◆ SOAL LATIHAN ◆
1. Menurut cuplikan teks, mengapa BPJS disebut sebagai akad batil?
2. Nyatakan apakah tiap pernyataan berikut sesuai dengan cuplikan teks dengan menjawab ya atau tidak, dan sertakan kutipan kata-kata penentunya. (a) Dalam paradigma kapitalisme, kesehatan dipandang sebagai jasa yang harus dikomersialkan. (b) Dalam paradigma kapitalisme, negara berperan sebagai penyedia layanan kesehatan gratis. (c) Politik kesehatan dalam Islam menggratiskan layanan kesehatan dari pemerintah kepada rakyat.

Kesehatan dalam paradigma kapitalisme ialah jasa yang harus dikomersialkan. Negara sebagai regulator menjamin komersialisasi tersebut. Kita bisa mengindra pelayanan kesehatan yang tunduk pada kepentingan bisnis ini.
Lihat saja, pelayanan kesehatan terbaik hanya diberikan bagi pasien yang mampu membayar. Jadilah jaminan kesehatan kapitalis neoliberalisme benar-benar kosong dari aspek kemanusiaan. Fasilitas kesehatan bisa diubah menjadi tempat “perjudian nyawa” pasien.
Pelayanan Kesehatan dalam Islam
BPJS merupakan akad batil karena merupakan akad asuransi (at-ta’miin) konvensional yang sudah diharamkan syara. Selain itu BPJS bertentangan dengan politik kesehatan dalam Islam yang menggratiskan layanan kesehatan dari pemerintah kepada rakyat.

◆ DATA TERSEDIA ◆

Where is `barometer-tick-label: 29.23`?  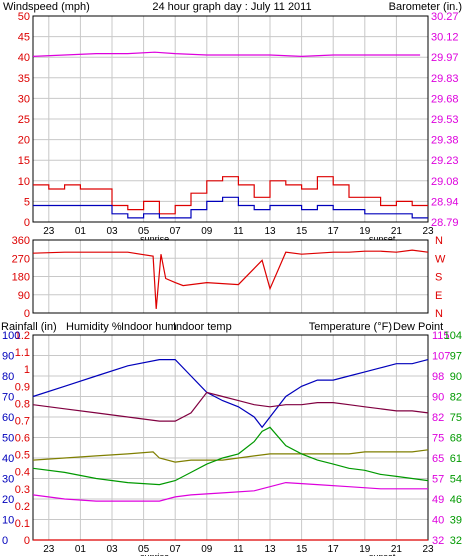
barometer-tick-label: 29.23 is located at coordinates (445, 161).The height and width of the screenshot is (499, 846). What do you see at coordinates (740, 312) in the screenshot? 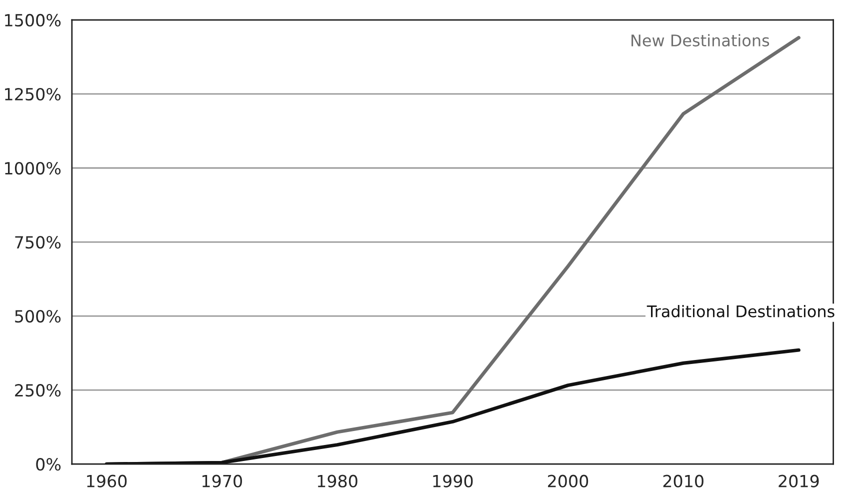
I see `text: Traditional Destinations` at bounding box center [740, 312].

◆ PEMBAHASAN SOAL ◆
1. BPJS disebut akad batil karena merupakan akad asuransi (at-ta’miin) konvensional yang sudah diharamkan syara.

2.
(a) Ya: "Kesehatan dalam paradigma kapitalisme ialah jasa yang harus dikomersialkan."
(b) Tidak: "Negara sebagai regulator menjamin komersialisasi tersebut."
(c) Ya: "politik kesehatan dalam Islam yang menggratiskan layanan kesehatan dari pemerintah kepada rakyat"